Não é à toa que, em data recente (23/04/2008), descobriu-se no presídio feminino de Campo Grande – MS a mais nova empresa telefônica do Brasil – a tele-vagina – já que com a adoção de um novo sistema de detecção de metais (um aparelho que as detentas sentam para verificar se não há objetos dentro do corpo), encontrou-se nada menos do que quarenta e três presidiárias com telefones celulares em suas vaginas.
Será que neste caso o Poder Judiciário dirá que o direito à comunicação é um direito básico que não pode ser negado aos presos?
É por todos estes argumentos que, embasado no artigo 1º, parágrafo único, da Constituição Federal (“Todo poder emana do povo...”) que defendo a supremacia do princípio democrático sobre este queridismo/garantismo penal que se instalou no País, sendo o mesmo inconstitucional, já que, o que se extrai da população é um só pedido: pau nos criminosos!!!!!

Um comentário:

HUGO DE BH disse...

COPIEI DO SEU TEXTO:

"Contudo, em relação ao Poder Judiciário, não se consegue entender o porquê desta posição tão lesiva à sociedade em geral e tão dissonante à vontade do povo".

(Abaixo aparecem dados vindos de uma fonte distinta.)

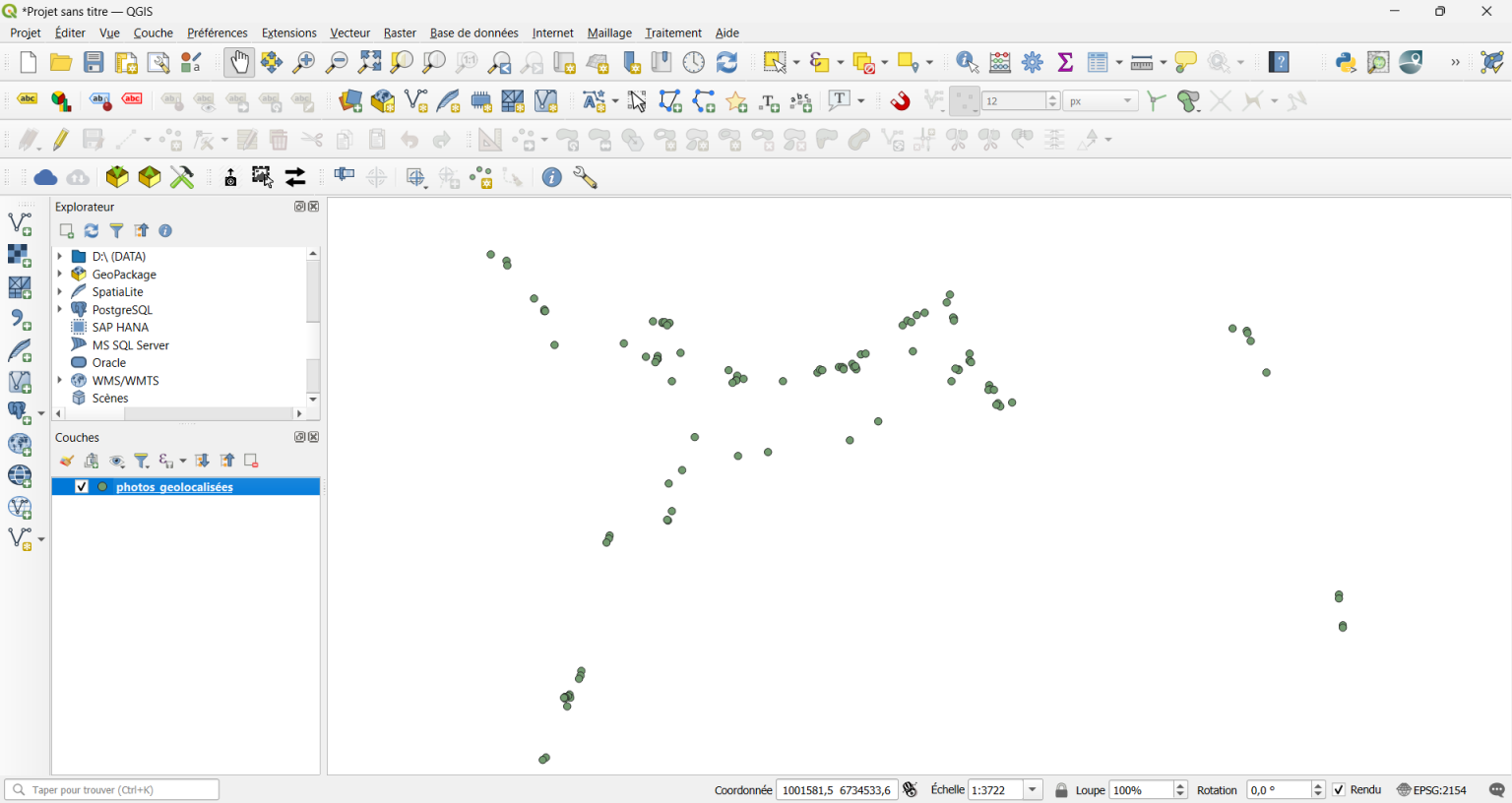The image size is (1512, 803).
Task: Expand the D:\ (DATA) drive entry
Action: click(x=61, y=256)
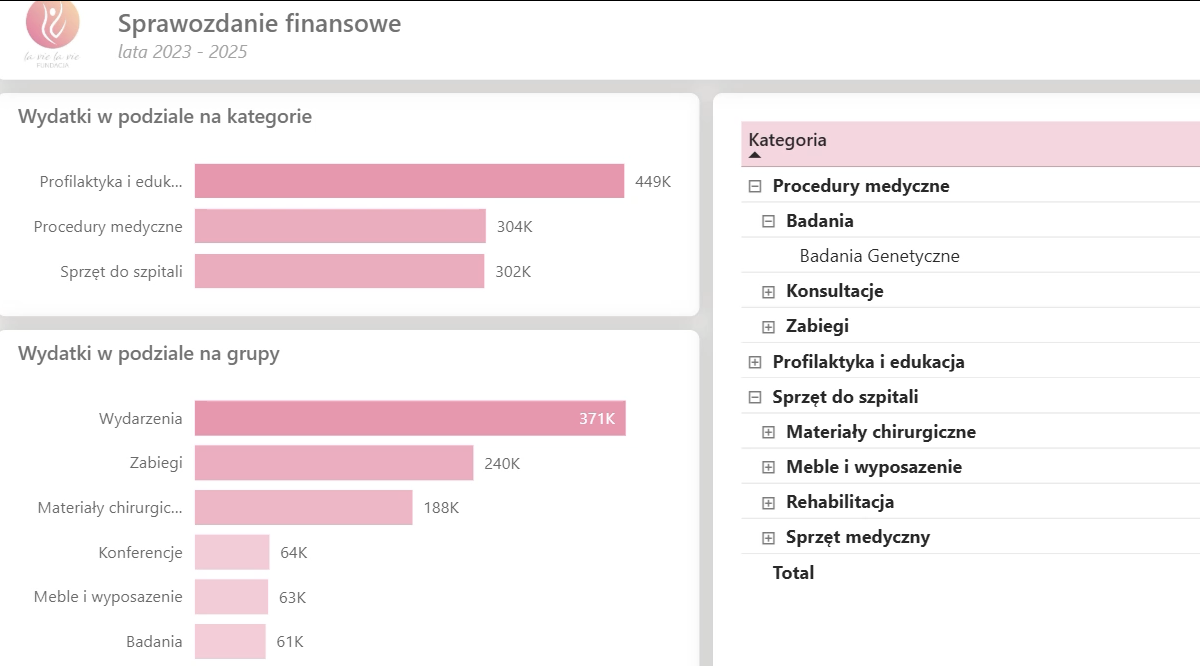The image size is (1200, 666).
Task: Collapse the Badania subgroup in the matrix
Action: pos(769,221)

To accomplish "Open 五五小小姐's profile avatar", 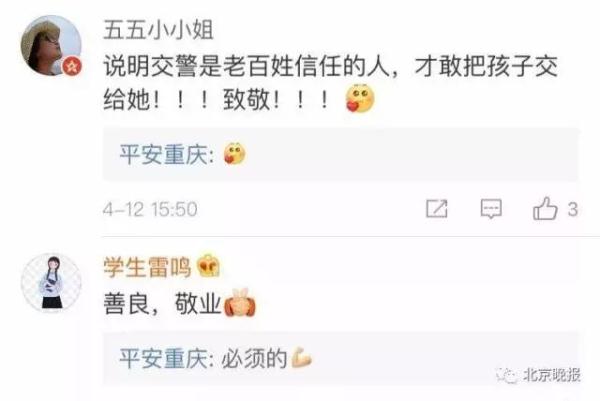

É inquestionável que, antes de assumirem seus cargos, magistrados e membros do Ministério Público são submetidos a concursos públicos dificílimos (exceção feita aos membros de tribunais oriundos da advocacia).
Então, o que explicaria tanto "descolamento" e insensibilidade da jurisprudência - muitas vezes com parecer favorável do Ministério Público - ante a trágica realidade social de violência que atualmente se vive em todo o Brasil ?

NA MINHA OPINIÃO:

1- "Complexo de Deus": Um culto magistrado não há de submeter-se em suas sentenças à opinião ou ao clamor do povo, vítima da violência criminosa. Para isso, é que a Constituição assegura "independência do Poder Judiciário" Juiz não tem de dar satisfação de suas sentenças. Para garantir a independência, a magistratura dispõe, também, de carros oficiais, residências funcionais, proteção policial e outras mordomias que os deixam bem longe da violenta realidade do "povão", de modo que as decisões judiciais não sejam influenciadas por bobagens como asaltos, estrupos, assassinatos e chacinas.


2- Porque o Direito Penal não existe para ordenar a vida em sociedade, porém para que o magistrado possa revelar o seu "notório saber jurídico", aplicando as últimas novidades do direito penal alemão. Assim, fica bem na foto com os colegas da magistratura e ainda concorre a uma vaga no Supremo.

3- Para ser "politicamente correto" e mostrar que é um magistrado "progressista" em dia com as teses anti-burguesas da esquerda festiva.

4- Para mostrar que, algumas vezes, é preciso mostrar-se sensível aos interesses de Presidentes, Governadores, Prefeitos, Banqueiros etc. Afinal, ninguém sabe o dia de amanhã. Em futuro - próximo ou distante - um "reconhecimento" sempre será bem-vindo.

5- Outras possíveis explicações: Vide autos da "Operação anaconda"

OBS- Como membro aposentado do Ministério Púbico Federal, acrescento que minha opinião sobre esse comportamento acadêmico e "bonzinho" de grande parte da magistratura - sobretudo nos tribunais superiores - vale também para grande parte de meus colegas do Ministério Público, sem embargo de existirem muito magistrados lúcidos (sobretudo na 1ª instância), assim como bons promotores e procuradores.